* PROVIDED DATA
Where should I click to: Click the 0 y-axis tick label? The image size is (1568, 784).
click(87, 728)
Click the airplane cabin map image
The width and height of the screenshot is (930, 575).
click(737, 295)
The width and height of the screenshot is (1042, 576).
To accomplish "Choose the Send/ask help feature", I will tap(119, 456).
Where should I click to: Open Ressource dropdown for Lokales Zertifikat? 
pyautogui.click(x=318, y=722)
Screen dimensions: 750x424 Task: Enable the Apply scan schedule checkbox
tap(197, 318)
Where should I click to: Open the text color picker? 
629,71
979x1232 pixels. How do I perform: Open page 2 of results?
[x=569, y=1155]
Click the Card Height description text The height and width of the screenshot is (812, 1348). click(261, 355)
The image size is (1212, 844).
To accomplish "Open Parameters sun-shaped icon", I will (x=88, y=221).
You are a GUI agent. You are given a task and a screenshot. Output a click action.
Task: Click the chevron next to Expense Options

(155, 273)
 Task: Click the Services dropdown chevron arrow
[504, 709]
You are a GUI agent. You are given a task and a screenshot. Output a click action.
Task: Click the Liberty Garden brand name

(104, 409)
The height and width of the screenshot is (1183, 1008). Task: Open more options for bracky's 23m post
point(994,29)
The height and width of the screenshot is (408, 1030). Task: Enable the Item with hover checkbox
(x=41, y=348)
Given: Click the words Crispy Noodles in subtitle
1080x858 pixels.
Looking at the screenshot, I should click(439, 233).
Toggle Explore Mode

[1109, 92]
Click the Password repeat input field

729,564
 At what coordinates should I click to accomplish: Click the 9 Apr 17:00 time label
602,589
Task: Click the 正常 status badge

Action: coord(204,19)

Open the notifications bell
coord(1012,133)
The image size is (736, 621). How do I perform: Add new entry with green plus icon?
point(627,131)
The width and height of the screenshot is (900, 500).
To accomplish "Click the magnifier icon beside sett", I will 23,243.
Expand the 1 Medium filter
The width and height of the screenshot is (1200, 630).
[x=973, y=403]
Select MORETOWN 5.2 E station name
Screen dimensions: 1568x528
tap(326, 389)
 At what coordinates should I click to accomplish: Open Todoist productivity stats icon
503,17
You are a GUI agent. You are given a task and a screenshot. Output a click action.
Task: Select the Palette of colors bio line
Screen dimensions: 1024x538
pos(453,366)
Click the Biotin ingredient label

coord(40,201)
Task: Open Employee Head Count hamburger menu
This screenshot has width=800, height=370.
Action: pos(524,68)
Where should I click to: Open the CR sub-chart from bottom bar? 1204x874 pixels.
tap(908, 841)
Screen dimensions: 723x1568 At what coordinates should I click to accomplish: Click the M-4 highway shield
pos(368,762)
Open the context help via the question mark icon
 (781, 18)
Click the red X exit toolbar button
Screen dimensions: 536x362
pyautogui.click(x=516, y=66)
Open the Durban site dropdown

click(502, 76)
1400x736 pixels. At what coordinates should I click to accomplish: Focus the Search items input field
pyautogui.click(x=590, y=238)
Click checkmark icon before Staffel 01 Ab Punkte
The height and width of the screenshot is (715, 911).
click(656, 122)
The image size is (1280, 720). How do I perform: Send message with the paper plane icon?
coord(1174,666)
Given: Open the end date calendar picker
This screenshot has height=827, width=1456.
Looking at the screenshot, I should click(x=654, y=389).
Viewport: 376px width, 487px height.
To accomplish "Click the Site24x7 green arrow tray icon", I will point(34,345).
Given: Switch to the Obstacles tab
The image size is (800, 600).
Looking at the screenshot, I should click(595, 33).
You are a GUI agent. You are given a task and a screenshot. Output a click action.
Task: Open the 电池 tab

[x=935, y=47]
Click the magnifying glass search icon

* TASK PROMPT
Repeat the records above word for word, everything from the line containing "Task: Open Employee Head Count hamburger menu" down to the line containing "tap(908, 841)", including both of those lines.

* WORKED SOLUTION
Task: Open Employee Head Count hamburger menu
This screenshot has width=800, height=370.
Action: pos(524,68)
Where should I click to: Open the CR sub-chart from bottom bar? 1204x874 pixels.
tap(908, 841)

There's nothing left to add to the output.